EXERCISES TO COMPLETE:
1: In the article on computer-aided detection mammography, condense the paragraph beginning "The report's authors write" into a short list, keeping its main facts.
2: Carry on the article on computer-aided detection mammography from its last sentence.

PAGE TEXT:
Method catches more cancers, but requires more recalls and biopsies of women without disease

FRIDAY, Dec. 19 (HealthDay News) -- Computer-aided detection (CAD) mammography can detect breast cancers that single-read mammography might miss, but drawbacks may include false-positive findings and overtreatment of slow-growing cancers, according to an evidence report released by the ECRI Institute, a non-profit organization, in December.

The report's authors write that with CAD systems, a patient undergoes mammography and a radiologist reviews the findings. The computer system then checks the film or digital image and marks suspicious areas for the radiologist to review. The authors reviewed seven studies on CAD mammography involving more than 300,000 women.

The sensitivity of this method is an estimated 84.2 to 87.6 percent, and specificity is an estimated 88.1 percent to 88.3 percent, the report indicates. CAD will provide roughly 50 additional cancer diagnoses per 100,000 women screened. However, this benefit requires 1,090 to 1,290 additional recalls of women without breast cancer, along with 80 additional biopsies of women who don't have breast cancer, the institute notes.

PROVIDED MATERIAL:
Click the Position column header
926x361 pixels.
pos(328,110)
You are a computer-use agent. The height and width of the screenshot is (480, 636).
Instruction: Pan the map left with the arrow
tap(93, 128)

ANSWERS BY TASK:
1:
- The patient undergoes mammography, and a radiologist reviews the findings.
- The CAD system then checks the film or digital image and marks suspicious areas for the radiologist to review.
- The authors reviewed seven studies on CAD mammography involving more than 300,000 women.

2:
"Advantages of CAD include that CAD does lead to the diagnosis of some cancers that would not have been diagnosed based upon single-read mammography alone," the authors write. But they add that "if CAD recognizes only slow-growing cancers that would not become clinically evident during the patient's lifetime, then these incremental diagnoses may actually be disadvantageous due to overtreatment. CAD is associated with false-positive findings, which are associated with patient distress, changes in attitude toward mammography and breast cancer, and increased utilization of health care visits."